[Dataset entries]
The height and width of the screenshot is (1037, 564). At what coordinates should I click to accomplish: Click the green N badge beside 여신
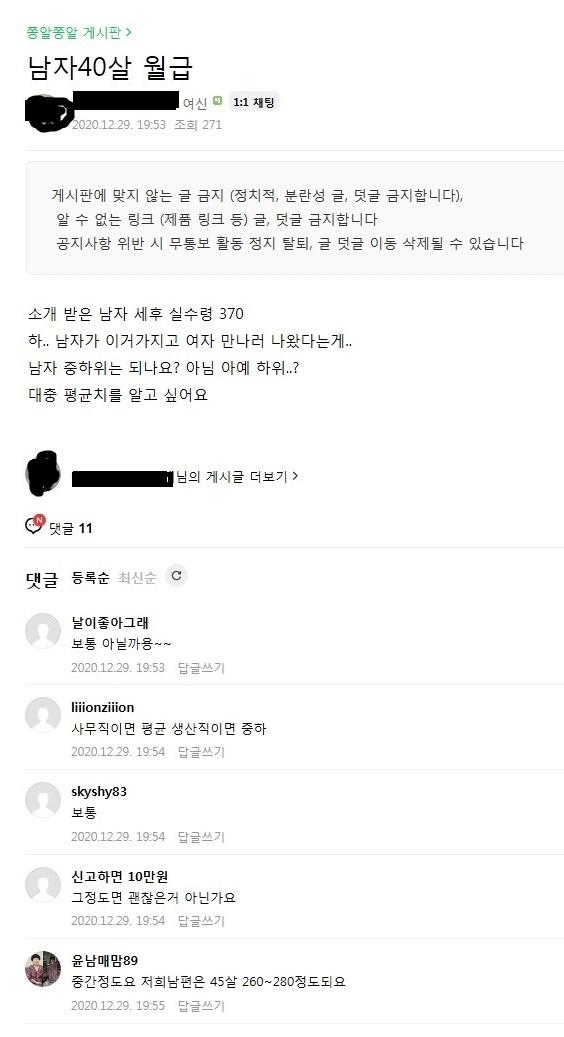pyautogui.click(x=217, y=101)
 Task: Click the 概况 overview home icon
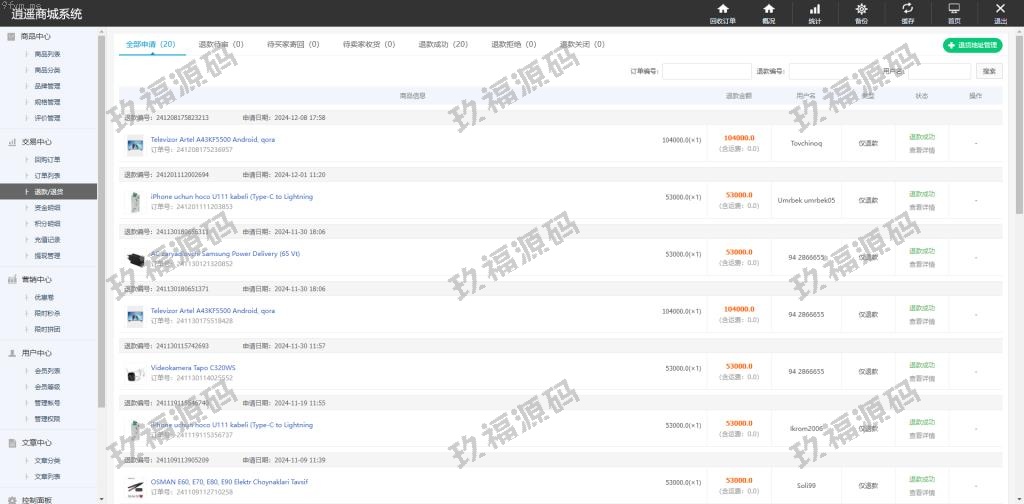click(768, 9)
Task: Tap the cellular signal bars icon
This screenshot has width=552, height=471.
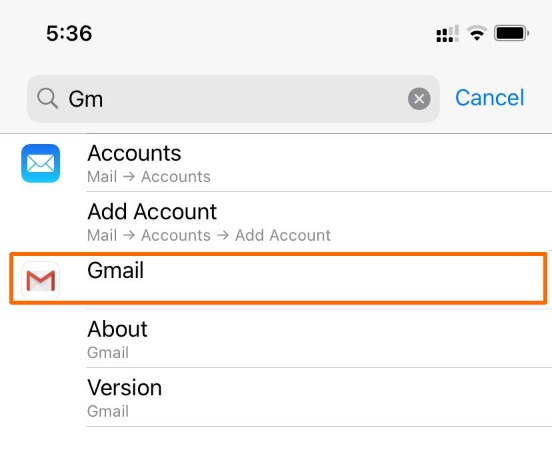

To be done: Please rewrite the entries above, replacing "icon" with "symbol" and changing nothing else. Leave the pictures out of your answer.

Response below:
The height and width of the screenshot is (1037, 564). At what coordinates should I click to accomplish: Click the green N badge beside 여신
pyautogui.click(x=217, y=101)
 Task: Click the 概况 overview home symbol
click(768, 9)
Task: Tap the cellular signal bars symbol
This screenshot has width=552, height=471.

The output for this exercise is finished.